Despite being made solely of carbon, like graphite and diamond, graphene has unique properties thanks to its atomic structure.

Graphene is a carbon-based material composed of sheets one atom thick, arranged in a hexagonal structure similar to graphite. These characteristics make it the thinnest known two-dimensional material, which has revolutionized material science due to its exceptional combination of physical, chemical, and mechanical properties.

Electrical conductivity: Graphene is an exceptional conductor, even better than copper. This is due to the fact that electrons move with great speed and efficiency through its structure with almost no resistance.

Thermal conductivity: In addition to electrical conductivity, graphene is also an excellent thermal conductor compared to conventional materials.

Mechanical strength: Graphene is approximately 200 times stronger than steel and is also extremely lightweight and flexible, enabling the design of ultra-lightweight and durable materials.

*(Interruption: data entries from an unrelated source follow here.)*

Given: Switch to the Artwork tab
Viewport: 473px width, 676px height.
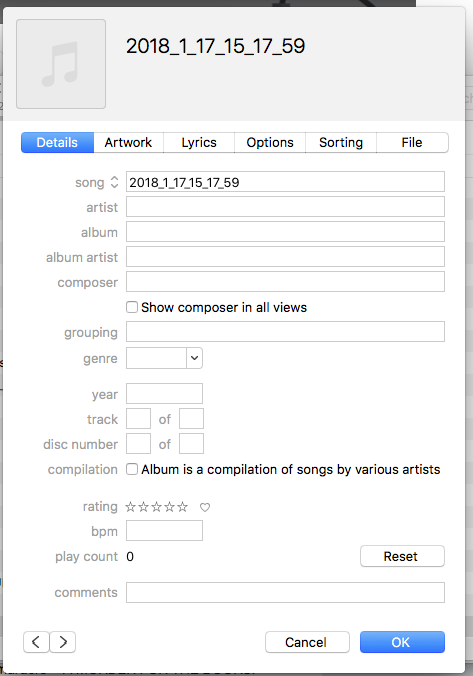Looking at the screenshot, I should click(x=128, y=143).
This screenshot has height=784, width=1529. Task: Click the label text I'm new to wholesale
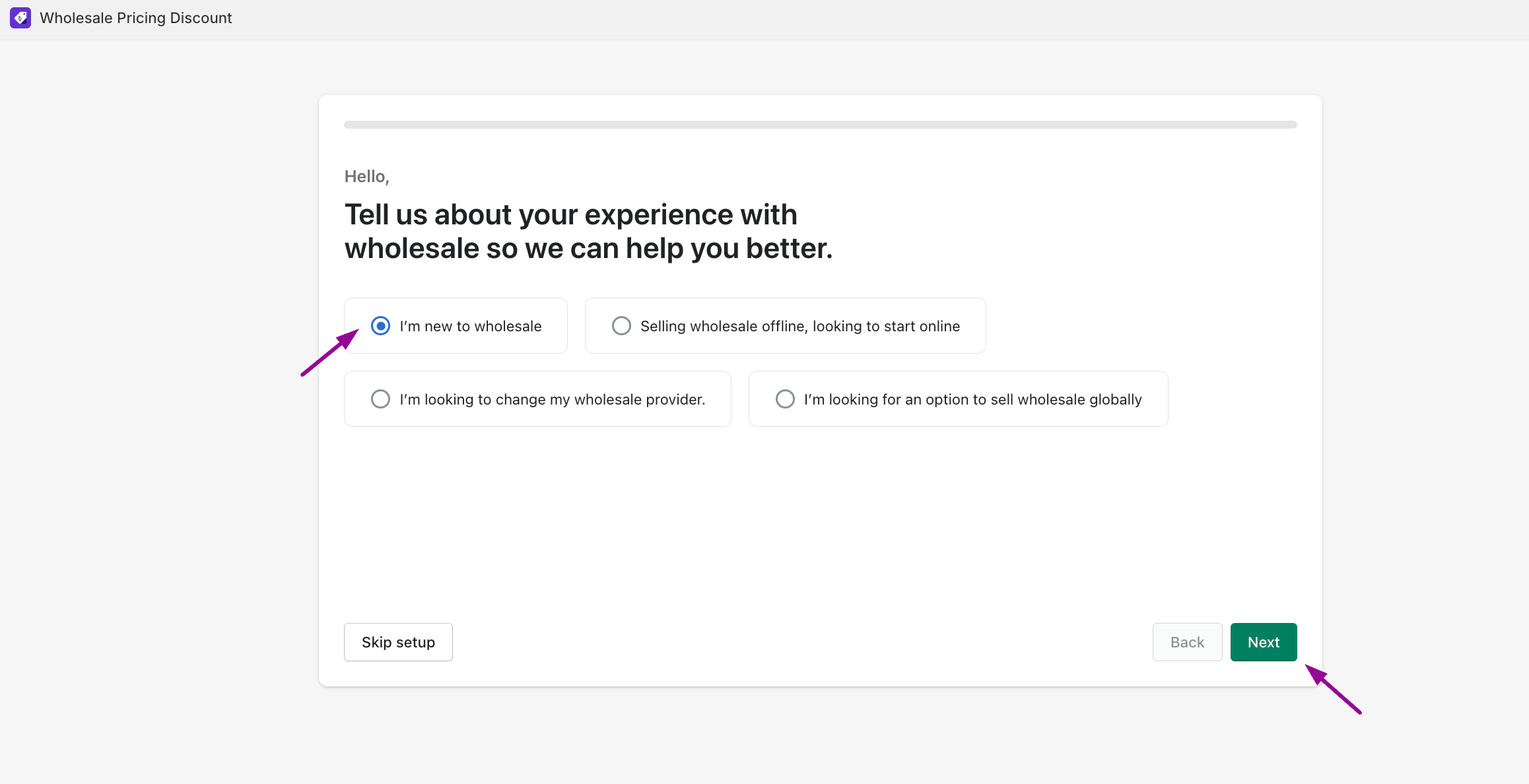(471, 326)
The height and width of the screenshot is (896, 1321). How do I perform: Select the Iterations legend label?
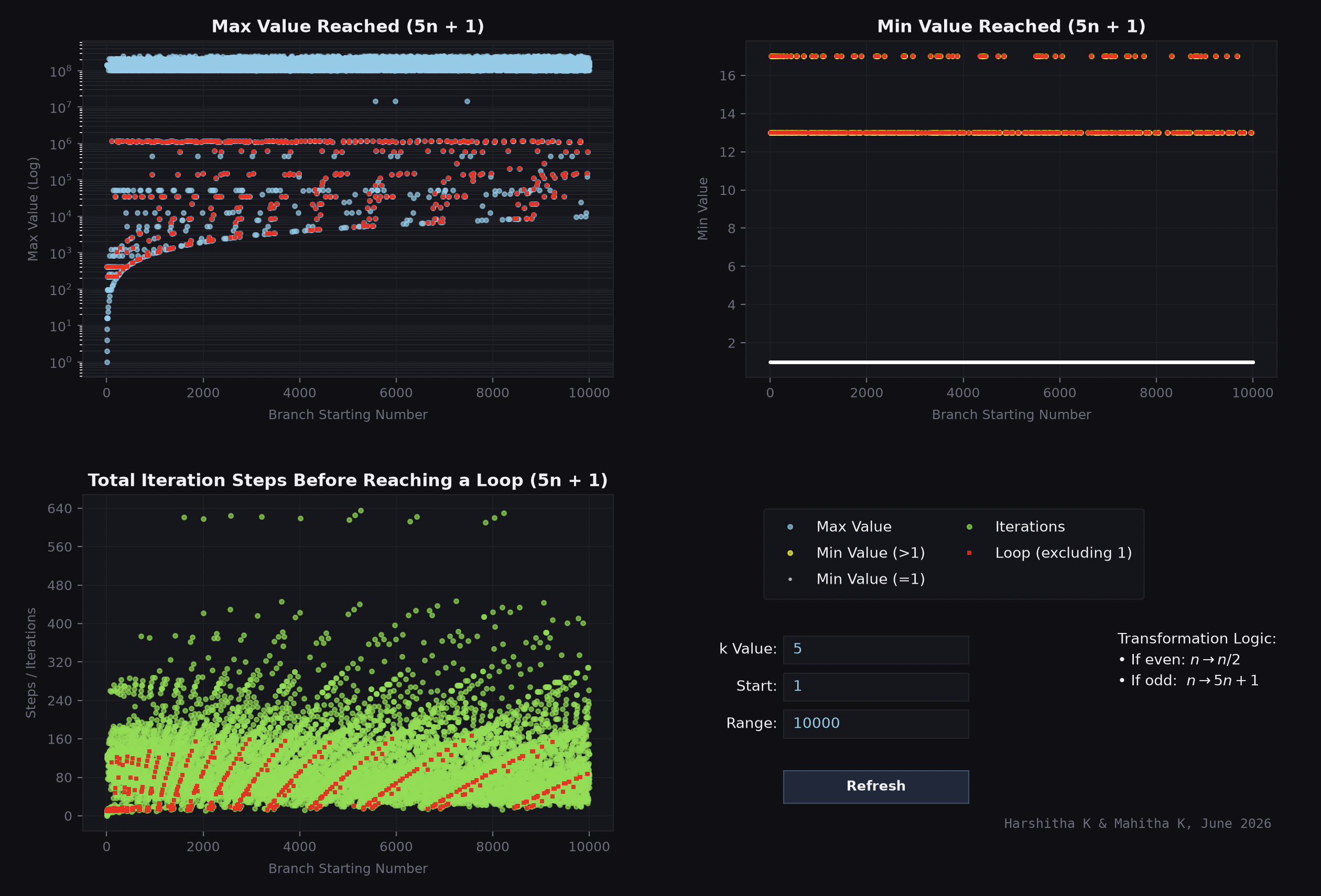[1030, 527]
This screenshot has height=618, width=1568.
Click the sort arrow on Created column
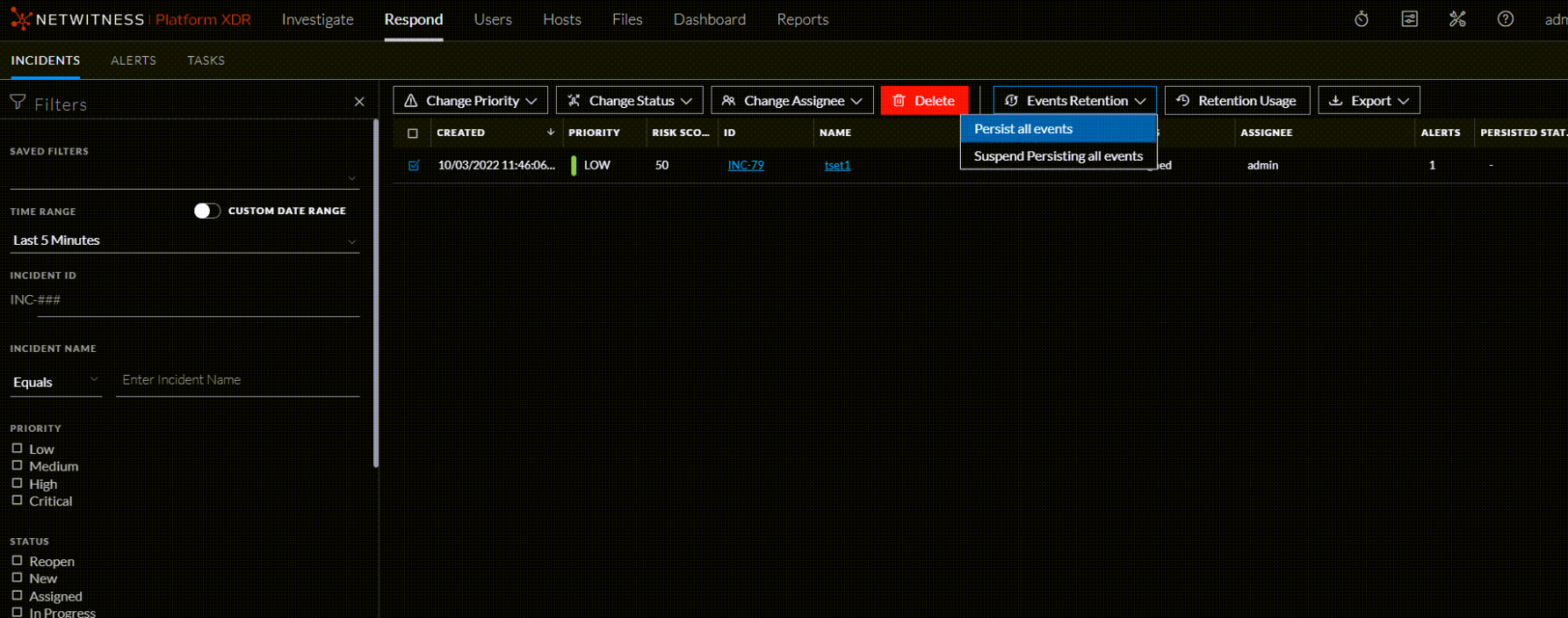551,133
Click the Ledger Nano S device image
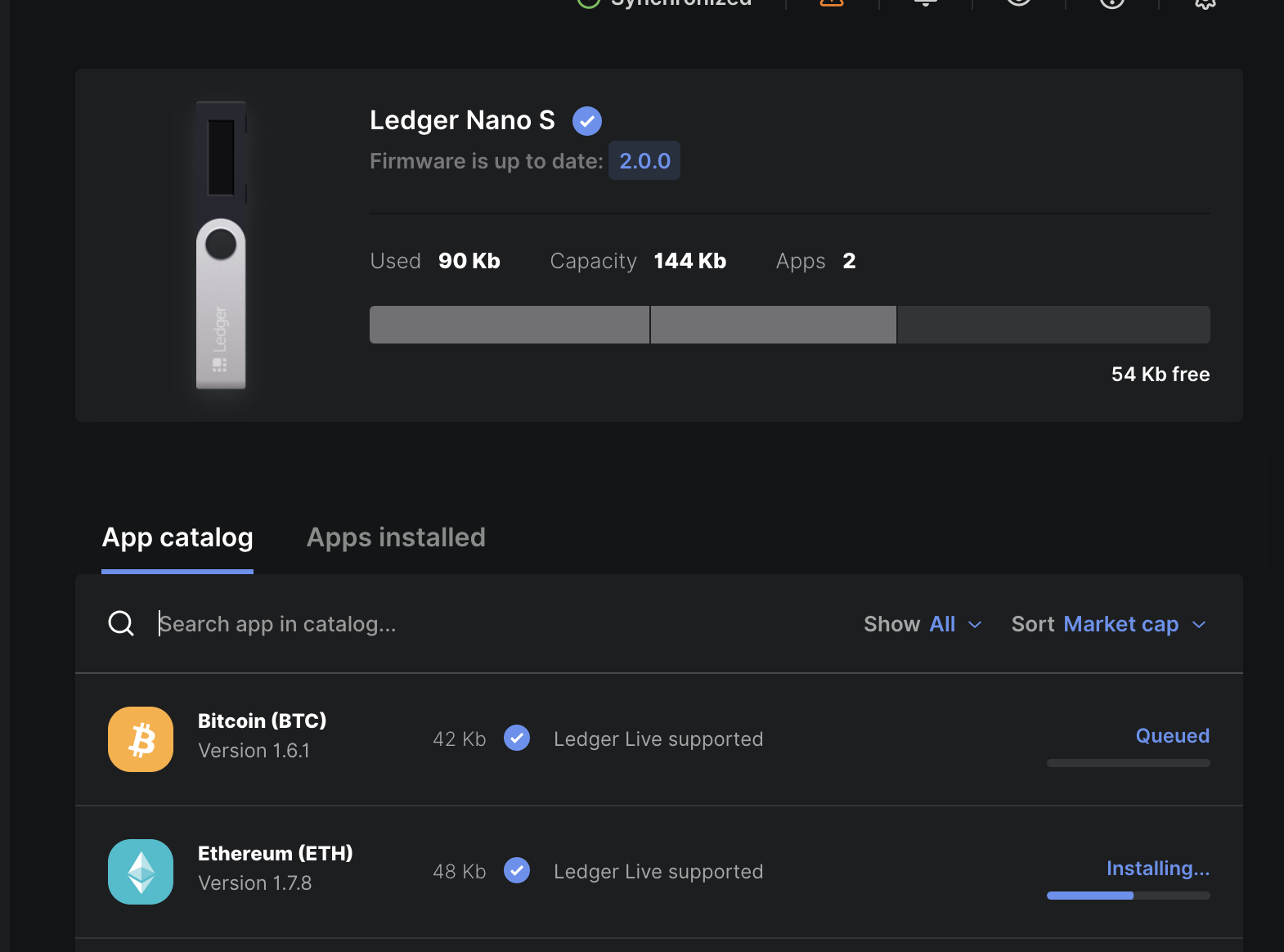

Flexibility and elasticity: In addition to its hardness, graphene is highly flexible, which facilitates its integration into electronic devices and materials that require adaptability without compromising strength.

Flame retardancy: This property makes graphene ideal for use in fire safety. When combined with other materials, graphene can improve fire resistance by creating a physical barrier that dissipates heat.

Electronics: Its conductivity and flexibility make graphene ideal for manufacturing electronic devices such as transistors, circuits, and flexible touch screens. Its use in transistors, for example, could enable the creation of faster devices with greater processing power than current silicon-based ones.

Batteries: The rapid charge and discharge properties of graphene make it an excellent candidate to enhance lithium-ion batteries and develop supercapacitors. These batteries could offer longer life and significantly faster charging times, with applications in electronics and electric vehicles.

Composite materials: Its strength and lightness are highly useful for producing high-strength, lightweight composite materials for sectors such as aerospace, automotive, and construction. Additionally, graphene can be combined with other materials to create advanced composites that optimize the durability and weight of critical components.

Renewable energy: Graphene is being explored as a material for making more efficient, lightweight solar panels, increasing the efficiency of solar cells and reducing manufacturing costs.

Sensors: Due to its high sensitivity, graphene is used in sensors that can detect gases, impacts, and even electrical signals.

Despite its potential, the large-scale production of high-quality graphene at low cost remains a technical and economic challenge. Currently, there are methods such as mechanical exfoliation, chemical vapor deposition (CVD), and reduction of graphene oxides, but each has its limitations in terms of quality, cost, and scalability.